Health Insurance Portability and Accountability Act (HIPAA) compliance is a serious matter when it comes to how and when healthcare offices transmit patient data. The goal of HIPAA is to simplify the administrative processes of the healthcare system and to protect patients’ privacy. Information security considerations are involved throughout the guidelines and play a major role in the Privacy Rule of HIPAA compliance. Sending fax documents with patient data can be tricky business when it comes to conforming to these standards, and that is when IP fax can be beneficial.
The healthcare industry is rife with documents. Under HIPAA, civil penalties can be pretty harsh. Privacy breaches can extend to $25,000 and criminal penalties for misuse of information can reach as high as $250,000 and a 10-year prison term.
Offices can use an IP fax service, which offers encryption security. The user encrypts the file by using the service's proprietary software, and sends the encrypted file and the recipient's fax number to the service. The service decrypts the file and sends it to the recipient as a traditional fax.

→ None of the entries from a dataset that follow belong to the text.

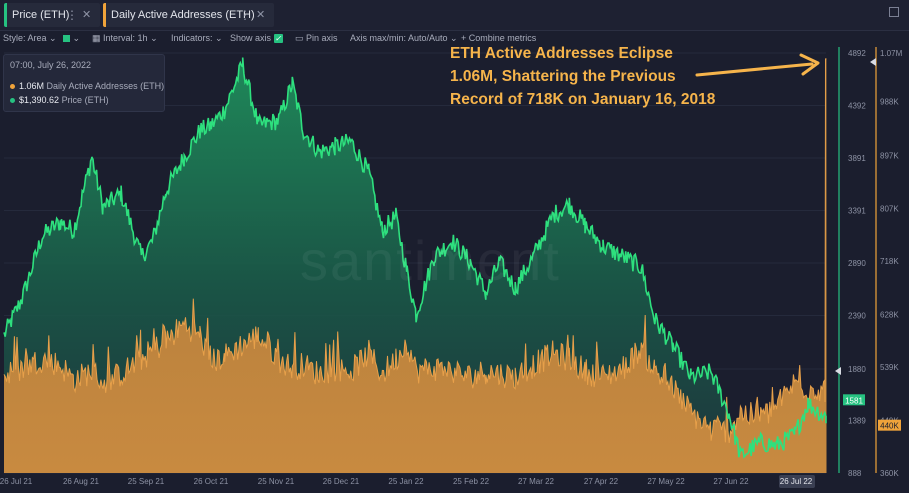 The width and height of the screenshot is (909, 493). I want to click on daa-tick-label: 539K, so click(890, 368).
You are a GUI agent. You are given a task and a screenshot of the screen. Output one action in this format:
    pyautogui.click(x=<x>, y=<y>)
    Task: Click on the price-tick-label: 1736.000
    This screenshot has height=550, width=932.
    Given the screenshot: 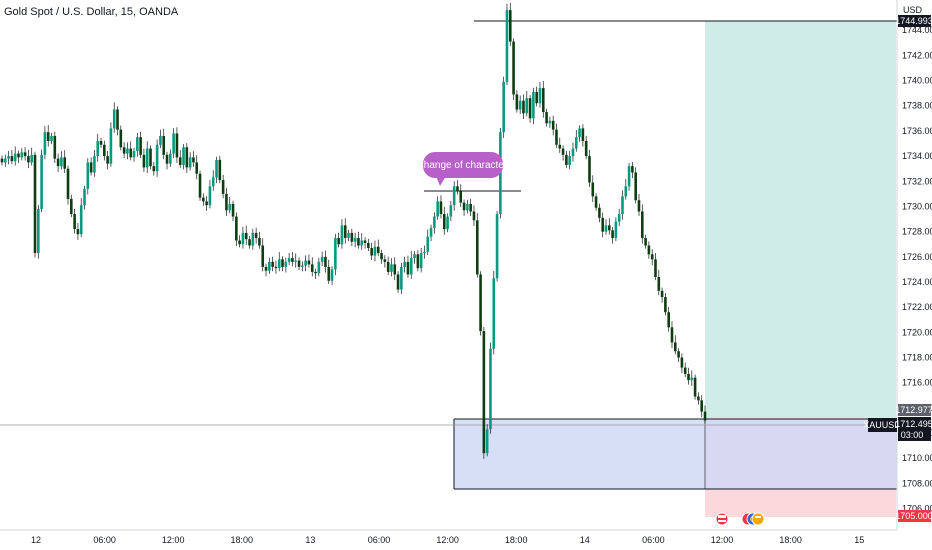 What is the action you would take?
    pyautogui.click(x=917, y=131)
    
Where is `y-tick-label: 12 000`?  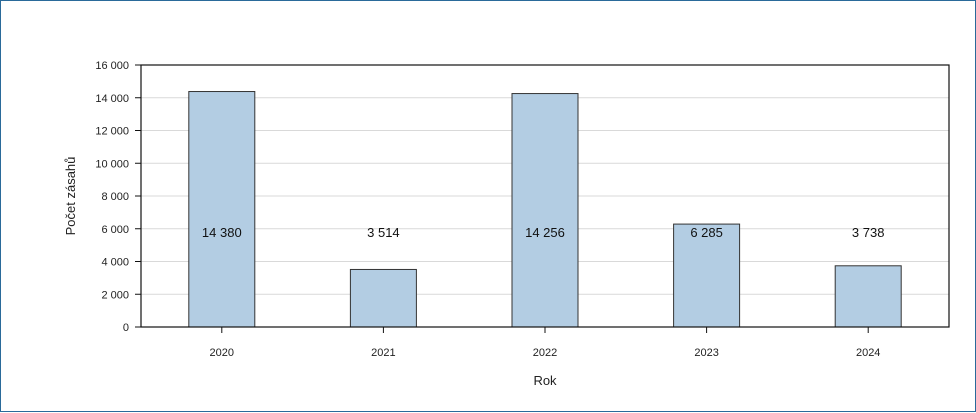 y-tick-label: 12 000 is located at coordinates (112, 132).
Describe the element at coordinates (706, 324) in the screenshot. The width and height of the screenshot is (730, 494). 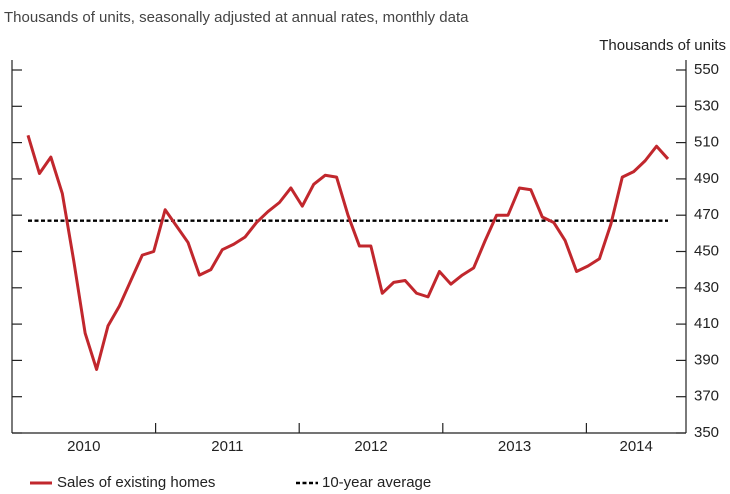
I see `y-tick-label: 410` at that location.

An incoming fax, meanwhile, is initially delivered to the service, which encrypts the fax and sends it to the recipient as an email attachment.

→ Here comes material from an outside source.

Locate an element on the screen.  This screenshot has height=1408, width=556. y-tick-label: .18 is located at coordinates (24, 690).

Computer fax servers and hosted cloud systems are superior to stand-alone fax machines for security, user efficiency, inbound fax routing, auditing, connections to health IT systems and process workflows.

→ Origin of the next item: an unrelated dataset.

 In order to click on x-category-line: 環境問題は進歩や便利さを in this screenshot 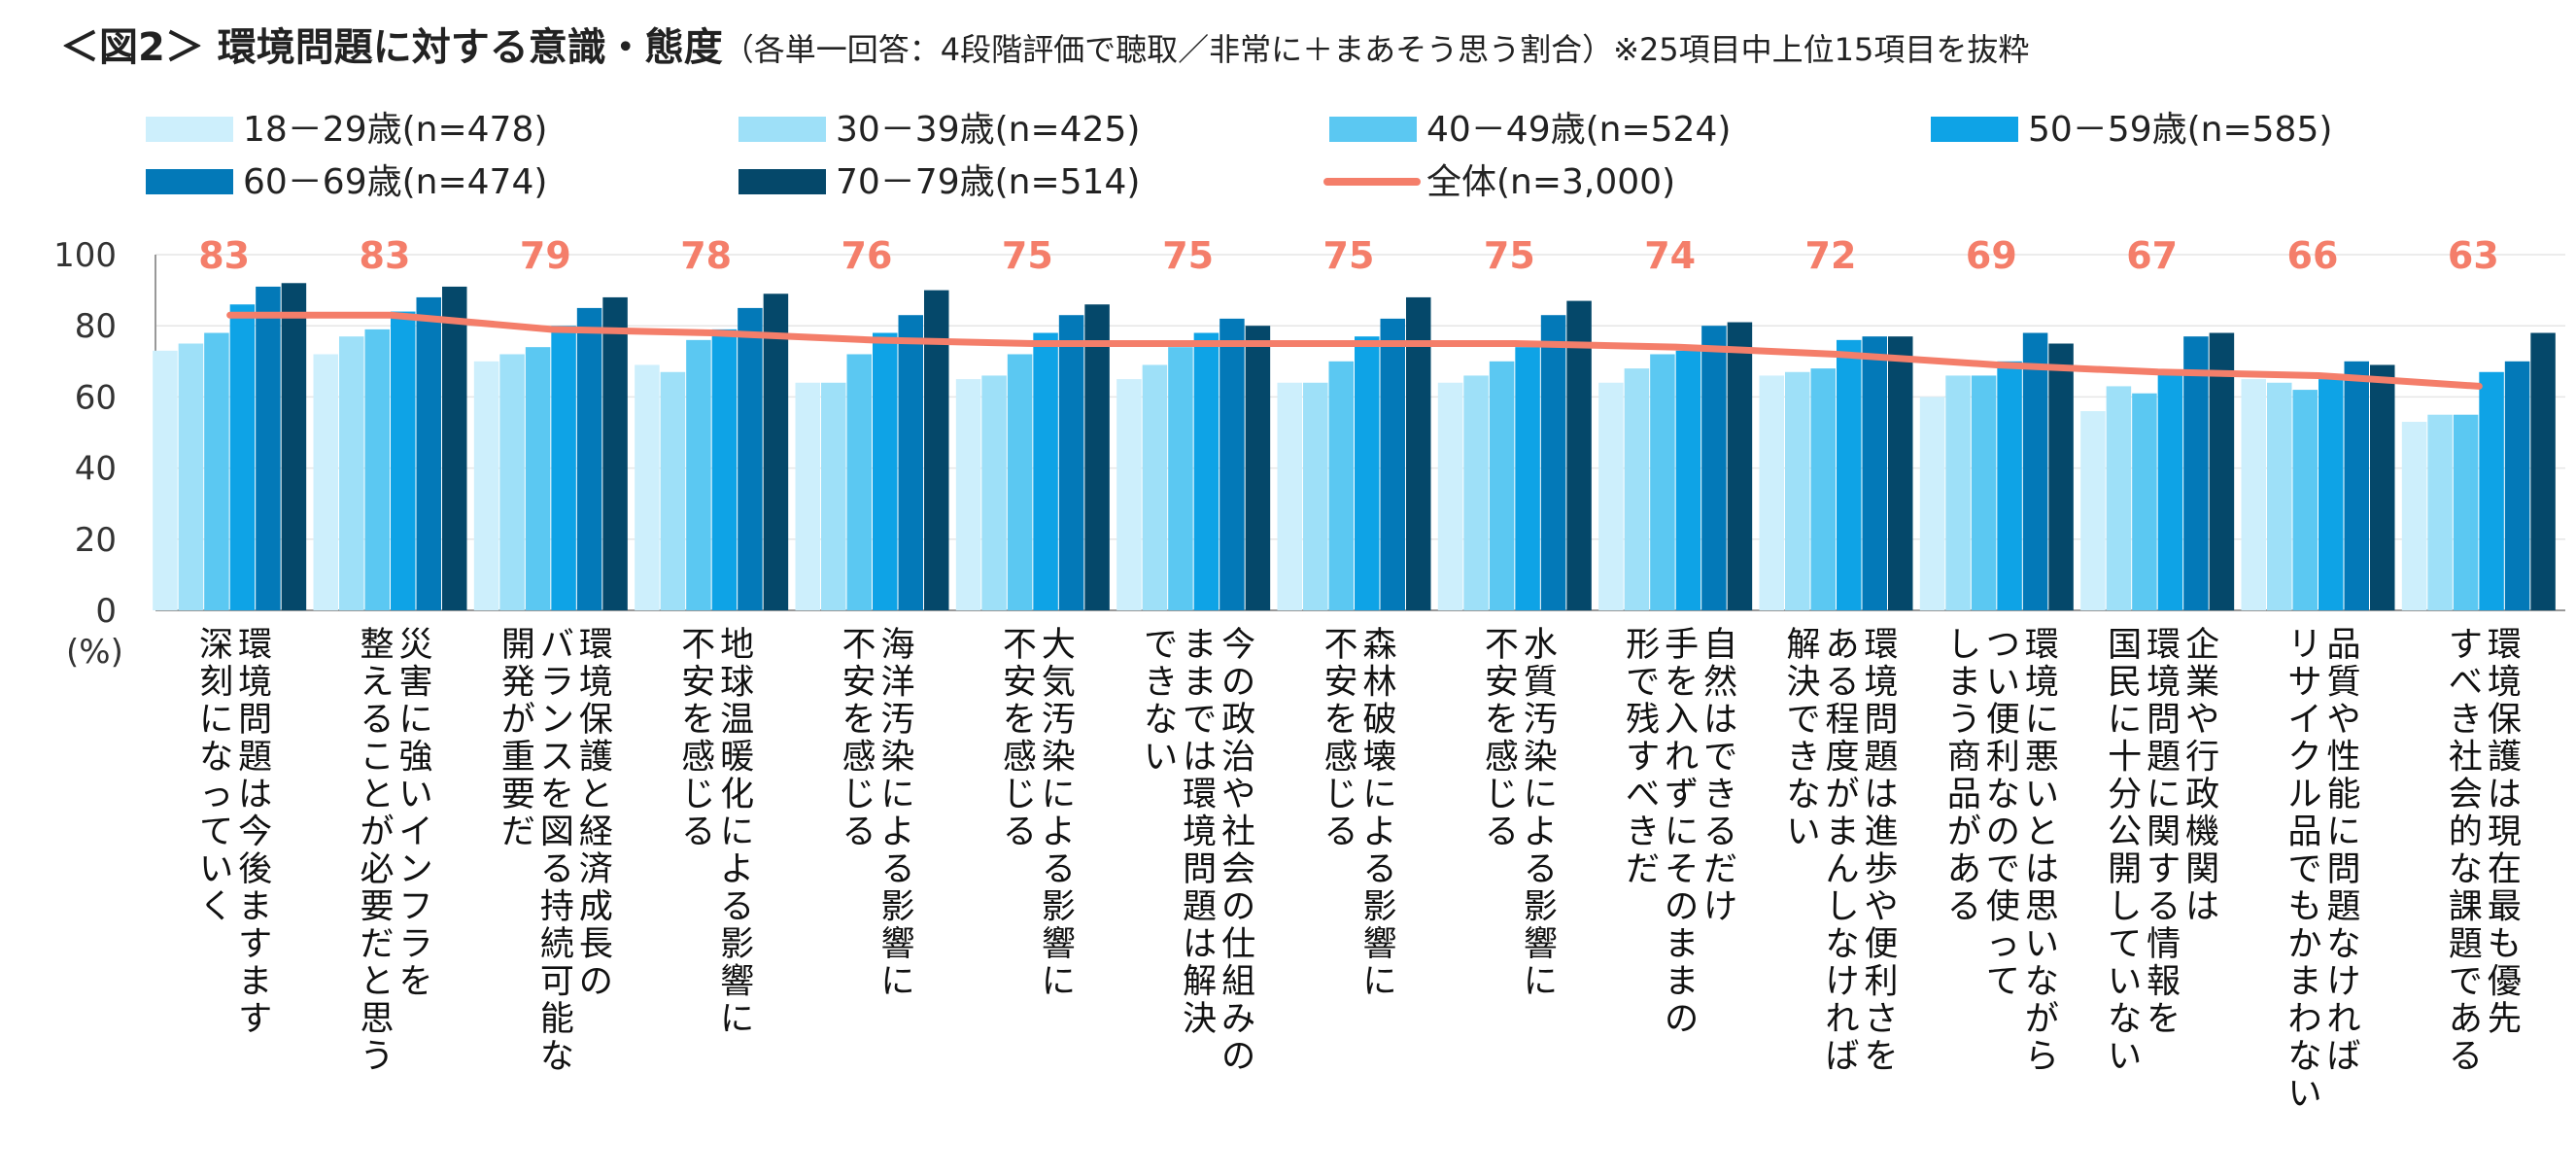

With IP fax, there is no more paper trail and no risk of sensitive patient data falling into the wrong hands. Fax and SMS communications are saved in digital format as an email, which can be safely stored using technological measures.
Such services, like that from Sagecomm’s XMediusFAX, help healthcare offices meet HIPAA standards, providing reasonable safeguards against incidental disclosure of private information and securely exchanging confidential information with third-party business partners.